Gym Unsloth Integration

Use cases, pain points, and background Why should we do this? Why is this needed or wanted?

Description: What should we do?

Design: Need to integrate with TRL first

Out of scope: What are some items that this issue could be mistaken to cover that this issue should explicitly NOT cover?

Acceptance Criteria:

[ ] Individual items that need to be finished in order for this issue to be considered completed

Nov 21 '25 17:11 bxyu-nvidia

Unsloth currently does not support custom rollout function in their patched version of TRL GRPOTrainer it seems, making it difficult to fully use NeMo Gym as a rollout tool.

We can take the same approach as OpenEnv and just use NeMo Gym to verify rollouts, not using multiturn or tool use logic, letting unsloth/TRL handle the single turn, no tool rollout. I notice that OpenEnv only acts as a verifier for Unsloth, but has custom rollout example with TRL.

I think we can request or help add support for custom rollout.

The second challenge is whether unsloth allows serving the LLM as openai compatible responses/chat completions. TRL has a vllm server mode (missing openai endpoints ) but I am not yet sure if unsloth supports it.

Dec 02 '25 18:12 cmunley1

Hi @cmunley1 we're going to add support for custom rollouts soon. As for the vllm server mode, we can work on supporting it as well. If it operates just like trl's would that be sufficient?

Dec 04 '25 18:12 mmathew23

Hey @mmathew23 do you have a timeline for custom rollout function?

For vllm server mode, I think that operating like trl is sufficient, but an async vllm engine with openai compatible endpoints would be better for us and probably more efficient. maybe @bxyu-nvidia can comment on this

Dec 04 '25 18:12 cmunley1

We don't have a hard timeline at the moment, but we are currently working on both compatibility with trl 0.25 and transformers v5.

Dec 04 '25 21:12 mmathew23

Requirement A:
In the Gym Unsloth integration thread, which two compatibility efforts does the team say it is currently working on?
Requirement B:
Copy out the passage of the Gym Unsloth integration thread between "The second challenge" and "that be sufficient?", inclusive.

[Stored data entries]
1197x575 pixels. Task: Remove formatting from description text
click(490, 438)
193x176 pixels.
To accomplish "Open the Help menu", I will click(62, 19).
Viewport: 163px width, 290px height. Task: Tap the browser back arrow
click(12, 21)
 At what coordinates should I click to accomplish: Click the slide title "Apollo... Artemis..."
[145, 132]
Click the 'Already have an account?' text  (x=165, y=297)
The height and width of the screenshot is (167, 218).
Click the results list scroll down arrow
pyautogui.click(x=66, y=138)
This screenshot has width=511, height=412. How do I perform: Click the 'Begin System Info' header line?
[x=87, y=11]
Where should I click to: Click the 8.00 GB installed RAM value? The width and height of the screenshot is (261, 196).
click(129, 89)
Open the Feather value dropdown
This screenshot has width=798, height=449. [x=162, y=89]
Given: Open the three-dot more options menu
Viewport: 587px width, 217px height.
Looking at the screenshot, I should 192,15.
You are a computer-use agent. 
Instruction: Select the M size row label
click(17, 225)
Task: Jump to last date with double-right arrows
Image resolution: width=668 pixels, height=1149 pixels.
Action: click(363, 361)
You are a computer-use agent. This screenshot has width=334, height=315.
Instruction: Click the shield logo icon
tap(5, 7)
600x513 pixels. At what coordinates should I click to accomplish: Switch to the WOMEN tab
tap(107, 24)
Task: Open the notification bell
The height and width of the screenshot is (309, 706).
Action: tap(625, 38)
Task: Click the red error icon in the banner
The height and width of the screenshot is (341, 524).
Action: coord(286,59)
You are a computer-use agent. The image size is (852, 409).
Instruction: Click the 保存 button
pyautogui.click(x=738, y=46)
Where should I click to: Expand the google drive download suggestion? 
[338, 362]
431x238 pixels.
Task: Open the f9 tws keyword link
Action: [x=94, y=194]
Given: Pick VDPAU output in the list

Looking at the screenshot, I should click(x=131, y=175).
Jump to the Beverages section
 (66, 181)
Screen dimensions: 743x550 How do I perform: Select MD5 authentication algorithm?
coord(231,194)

Exercise solution A:
Compatibility with trl 0.25 and transformers v5.

Exercise solution B:
The second challenge is whether unsloth allows serving the LLM as openai compatible responses/chat completions. TRL has a vllm server mode (missing openai endpoints ) but I am not yet sure if unsloth supports it.

Dec 02 '25 18:12 cmunley1

Hi @cmunley1 we're going to add support for custom rollouts soon. As for the vllm server mode, we can work on supporting it as well. If it operates just like trl's would that be sufficient?